By Peter Staas on Apr. 19, 2013

The combination of robust production from prolific shale plays and the no-show winter of 2011-13 sent US natural-gas prices spiraling from already depressed levels to a record low of less than $2.00 per million British thermal units roughly one year ago.

In this challenging environment, thermal coal fared even worse: Not only did the unseasonably warm winter reduce consumption and swing the market into an oversupply, but the ultra-depressed price of natural gas also prompted a wave of coal-to-gas switching among electric utilities.

At the time, countless commentators asserted that environmental concerns prompted utilities to reduce the amount of thermal coal that they burn in thermal-power plants in favor of natural gas–a misconception that still persists. This pat explanation of coal-to-gas switching privileges politics over economics; plummeting natural gas prices in late 2011 and early 2012 gave the fuel a temporary cost advantage over coal from Central Appalachia, the Illinois Basin and the Powder River Basin.

In a June 2012 article posted on Seeking Alpha, Elliott Gue explained why this trend eventually would reverse: 

But investors shouldn’t assume that the recent bout of fuel-switching marks the end of king coal.
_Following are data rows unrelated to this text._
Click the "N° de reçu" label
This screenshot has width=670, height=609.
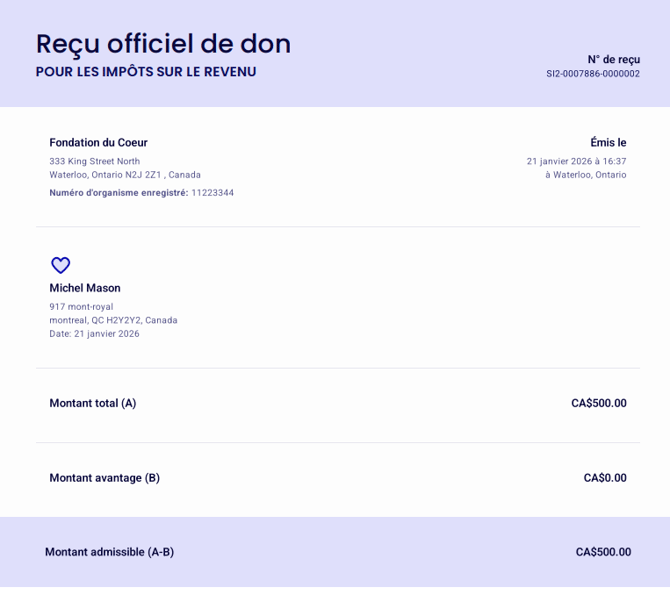(x=613, y=59)
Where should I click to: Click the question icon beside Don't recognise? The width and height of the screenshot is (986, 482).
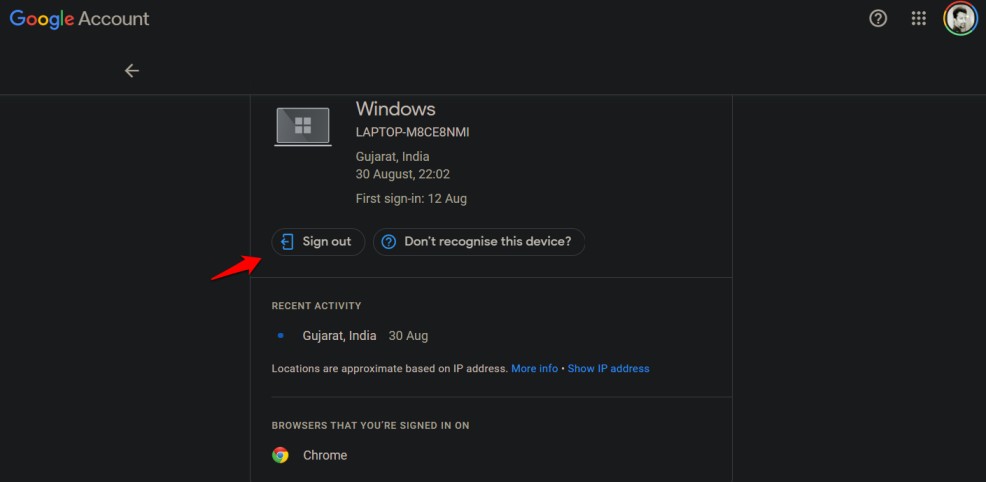(389, 242)
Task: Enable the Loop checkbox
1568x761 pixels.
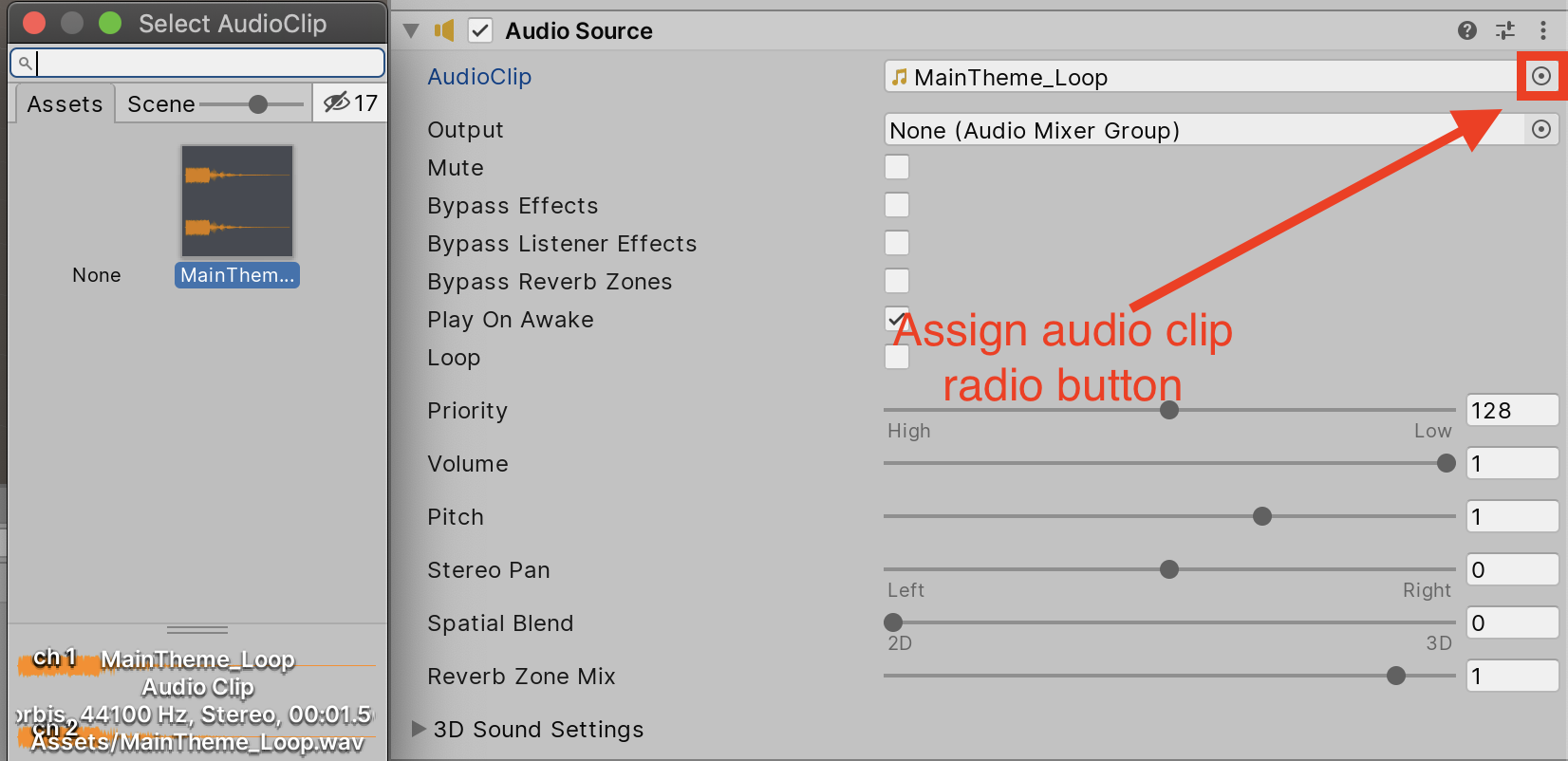Action: click(896, 357)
For one, two consecutive colder-than-average winters in 2009-10 and 2010-11 helped eliminate the utilities’ supply overhang in the wake of the financial crisis and Great Recession.

Meanwhile, even if natural gas production maxes out domestic storage capacity in early fall and the price of the fuel plummets, those prices aren’t sustainable over the long haul; natural gas prices eventually will rise to levels that make thermal coal more attractive to electric utilities. At that point, fuel switching will reverse course. 

As Elliott predicted, conditions have continued to improve in the domestic market for thermal coal.

Producers did their part to address the supply overhang by reducing their output by 1.6 percent in 2012 and 8.4 percent in the first three months of 2013.


Source: Energy Information Administration 

But the biggest relief for US thermal coal has come from robust demand for heating during the 2012-13 winter and a consequent decline in the volume of natural gas in storage to 3.9 percent below the five-year average last week. In response, domestic natural-gas prices have climbed to more than $4.00 per million British thermal units, shifting the cost advantage back to thermal coal.


Source: Bloomberg

The recovery in natural-gas prices has prompted US utilities to burn more coal and reduced their natural-gas consumption. At the end of March 2013, coal accounted for about 40 percent of US power generation, compared to a low of 32.6 percent in April 2012.


Source: Energy Information Administration 

Gregory Boyce, CEO of Peabody Energy Corp (NYSE: BTU), commented on the wave of gas-to-coal switching in a press release announcing the firm’s first-quarter results, stating “We now expect that during 2013, coal will recapture the vast majority of its 2012 demand that was lost to natural gas.”

That being said, US coal producers aren’t out of the woods yet; utilities’ inventories of the thermal fuel remain at the high end of their seven-year range.


Source: Energy Information Administration

Income investors seeking exposure to the gradual recovery in the domestic market for thermal coal should consider the conservatively run Alliance Resource Partners LP (NSDQ: ARLP). Peabody Energy is a good bet for investors seeking deep value.